Since the regulation changes, the county has had 17 special exception applications, with 21 requests to waive or modify ordinance requirements. The board has approved 13 requests and denied one.

The requests have come as action items before the board, and county Zoning Administrator Bart Svoboda said some future requests were going to be moved to the consent agenda.

“If we have neighbor concerns, then that would make it an action item,” Svoboda said. “ If the neighbor concerns are limited, or we don’t have any, then it would be a consent agenda approval with no board discussion unless the board pulls the item.”

Board Chairman Ned Gallaway requested that staff also check with the supervisor of the district before moving the request to the consent agenda.

In terms of compliance, Albemarle has used a third-party service to help find county addresses offering homestay listings.

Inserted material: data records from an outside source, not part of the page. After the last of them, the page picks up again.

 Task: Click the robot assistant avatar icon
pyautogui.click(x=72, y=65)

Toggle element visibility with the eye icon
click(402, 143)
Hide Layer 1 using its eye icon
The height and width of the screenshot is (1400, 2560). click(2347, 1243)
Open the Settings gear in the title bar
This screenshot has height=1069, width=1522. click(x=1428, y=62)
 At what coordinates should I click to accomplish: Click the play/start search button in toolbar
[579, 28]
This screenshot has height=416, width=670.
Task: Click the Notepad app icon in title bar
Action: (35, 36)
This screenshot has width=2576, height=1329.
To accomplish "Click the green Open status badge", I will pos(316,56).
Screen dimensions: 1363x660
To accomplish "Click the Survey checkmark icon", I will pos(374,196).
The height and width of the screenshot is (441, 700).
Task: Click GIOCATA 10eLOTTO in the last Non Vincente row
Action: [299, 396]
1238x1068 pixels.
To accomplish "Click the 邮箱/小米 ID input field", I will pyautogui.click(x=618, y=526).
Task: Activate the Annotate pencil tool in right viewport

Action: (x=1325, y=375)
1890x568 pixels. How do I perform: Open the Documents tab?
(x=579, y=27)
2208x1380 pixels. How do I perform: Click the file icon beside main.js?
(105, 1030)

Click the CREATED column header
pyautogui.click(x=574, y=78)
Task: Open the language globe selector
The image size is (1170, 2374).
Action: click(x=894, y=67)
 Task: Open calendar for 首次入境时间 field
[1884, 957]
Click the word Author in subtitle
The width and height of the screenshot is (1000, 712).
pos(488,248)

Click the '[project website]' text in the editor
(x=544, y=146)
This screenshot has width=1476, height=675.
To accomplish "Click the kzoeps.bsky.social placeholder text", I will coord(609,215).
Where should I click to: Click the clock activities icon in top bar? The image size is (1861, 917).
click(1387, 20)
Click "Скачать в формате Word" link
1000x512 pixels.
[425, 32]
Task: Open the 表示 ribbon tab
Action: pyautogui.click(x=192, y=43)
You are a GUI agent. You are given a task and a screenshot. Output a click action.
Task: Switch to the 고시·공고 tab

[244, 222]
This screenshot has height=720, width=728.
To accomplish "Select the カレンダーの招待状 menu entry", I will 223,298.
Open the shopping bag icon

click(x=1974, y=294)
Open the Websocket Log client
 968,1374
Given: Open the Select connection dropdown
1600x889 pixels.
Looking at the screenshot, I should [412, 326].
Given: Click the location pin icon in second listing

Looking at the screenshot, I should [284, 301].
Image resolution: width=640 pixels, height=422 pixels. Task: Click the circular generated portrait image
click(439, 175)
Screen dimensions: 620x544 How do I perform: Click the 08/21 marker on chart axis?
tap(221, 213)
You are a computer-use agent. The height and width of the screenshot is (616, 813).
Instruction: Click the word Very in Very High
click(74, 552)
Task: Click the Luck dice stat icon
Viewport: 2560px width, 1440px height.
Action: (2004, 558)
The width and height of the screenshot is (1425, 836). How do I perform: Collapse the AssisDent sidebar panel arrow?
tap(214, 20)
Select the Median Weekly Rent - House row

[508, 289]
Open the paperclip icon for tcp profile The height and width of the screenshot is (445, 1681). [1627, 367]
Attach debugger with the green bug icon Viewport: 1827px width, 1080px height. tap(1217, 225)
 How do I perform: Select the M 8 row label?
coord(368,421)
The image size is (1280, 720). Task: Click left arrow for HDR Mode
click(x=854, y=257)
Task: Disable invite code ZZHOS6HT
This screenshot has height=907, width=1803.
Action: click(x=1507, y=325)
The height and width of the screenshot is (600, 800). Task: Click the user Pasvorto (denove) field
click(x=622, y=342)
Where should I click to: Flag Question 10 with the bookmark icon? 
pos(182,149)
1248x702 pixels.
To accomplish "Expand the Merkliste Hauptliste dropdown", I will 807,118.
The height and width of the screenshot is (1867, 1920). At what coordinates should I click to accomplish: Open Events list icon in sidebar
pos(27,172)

About 295 letters seeking voluntary tax compliance have been sent out to homestay operators so far, and as of mid-May, about 61% had responded. Almost $100,000 has been collected from business license fees and business tangible personal property and transient occupancy taxes from homestay businesses, according to a staff report.

“The continued use of the third-party helper is critical in this program, because we will not have the staff resources to ferret these things out on our own,” Svoboda said.

If funding is available, Svoboda said, the county plans to renew the contract with the third-party service in July, and county staff plans to update the board annually.